Fetullahçı Terör Örgütü (FETÖ)'nün 15 Temmuz darbe girişiminin şokunu Türk Milleti henüz atlatmış değil. 

Atlatamadığı geçtiğimiz gece görüldü. 

Konya genelinde elektriklerin kısa süreliğine gitmesinin ardından; 

Millet sokağa döküldü. 

Sosyal medya hesaplarından "darbe girişimine karşı uyanık olun" mesajları atıldı. 

Arabasına binen askeri kışlaların önüne akın etti.

Valiliğin önüne toplanıldı.

Kornalarla şehir turu yapıldı...

Valilik önünde toplanın halk, elektrik kesintisiyle ilgili Valilikten resmi bir açıklama bekledi. 

Açıklama gelmeyince sosyal medyadan 'Vali Yakup Canbolat, neredesin?' paylaşımları yapıldı.

Vatandaşı rahatlatan ise AK Parti Konya Milletvekili Prof. Dr. Mehmet Babaoğlu oldu. 

Twitter hesabından;

"MEDAŞ Genel Müdürü ile görüştüm. TEİAŞ yetkilileri ile görüşmüş. T4 besleme merkezinde arıza olmuş. Elektrik vermek için çalışıyorlarmış."

"Bazı yerlere verilmeye başlandı. Yavaş yavaş diğerlerine de verileceği söylendi. Vali Bey'in de bilgisi var... Rahat olun İnşallah. Hayırlı geceler/Hayırlı sabahlar."

Yapmış olduğu açıklamalar vatandaşı rahatlattı. Ardından Sayın Vali Yakup Canbolat ve MEDAŞ'tan gelen açıklamalar da rahat bir nefes aldırdı. 

İşin ilginç yanı 'Rahat olun' açıklamalarına rağmen tedbir amaçlı vatandaşın evine gitmemesi oldu. 

Her türlü darbe girişimine, sabotaja, hainliğe karşı ayaktayız mesajı veren, terlikle, pijamasıyla Valiliğin önüne koşan halk sabah namazını Kapu Camii'nde kıldıktan sonra işine, evine gitti. 
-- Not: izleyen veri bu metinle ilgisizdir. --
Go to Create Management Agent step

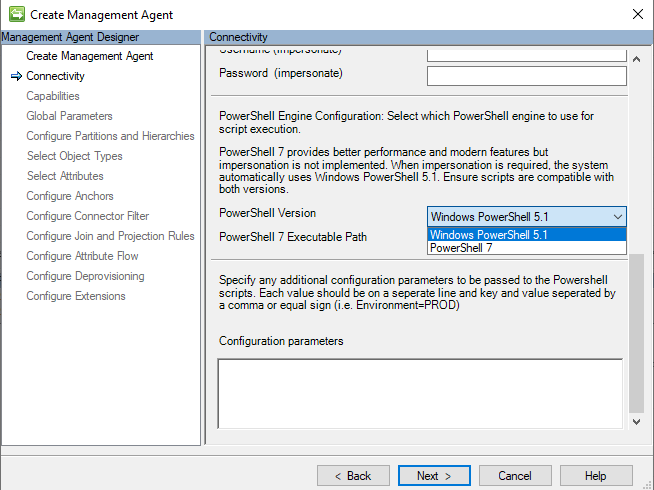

Sayın Prof. Dr. Mehmet Babaoğlu ile de görüştüm. Sabah 08.30'a kadar uyumamış, vatandaşla birlikte sabah namazına katılmış, valilik önündeki kalabalığı sakinleştirmiş...

İktidar milletvekili olarak olaya anında müdahale etmesi ve Sayın Vali Yakup Canbolat'tan açıklama yapmasını istemesi, vatandaşı rahatlatması yerinde olmuştur, takdir görmüştür...

Neyse ki korkulan olmadı, ana trafolardan birinde yaşanan arızanın tetiklemesi sonucu kısa süreli bir elektrik kesintisi yaşandı, hayat normale döndü.

Ama şurası var ki bu millet; büyük millet. Büyüklüğünü bir kez daha gösterdi. Darbecilere, hainlere vatanı bırakmayız, her daim tetikteyiz mesajı verildi. "Demokrasi nöbetleri sonrası millet evine, işine gücüne çekildi" diyenlere karşı "milli irade uyumuyor, işte ayaktayız" denildi. 

Burası gerçekten gurur duyacağımız bir tablo. "Söz konusu vatansa gerisi teferruattır" anlayışı benliğimiz de var. Haç ve hilalin kavgasında birlikteliğimiz var olsun, Türkiye güçlü, ordusu güçlü olsun, fetih ruhu bitmesin, milli duygularımız sönmesin ki Türk Bayrağı hep dalgalansın, ezan sesi hep duyulsun... 

Tabii bunun yanında olayın sıcağıyla, heyecanıyla yanlışlar da yaşandı. Bir takım insanlar sapla samanı karıştırmaktan geri durmadı. 

Araçlarıyla askeri kışlaların önüne kapatanlar, "İşte hainlere en güzel cevap" paylaşımını yaptı! Şurası kesindir ki Türk Silahlı Kuvvetleri hain değildir. TSK içindeki bir takım kendini bilmez zihniyet haindir ki varlığıyla şeref duyduğumuz binlerce yıllık geçmişi bulunan ordumuz hainleri de temizlemektedir. 15 Temmuz'daki FETÖ'cülerle darbeye karşı gelen ordumuzu karıştırmayalım. 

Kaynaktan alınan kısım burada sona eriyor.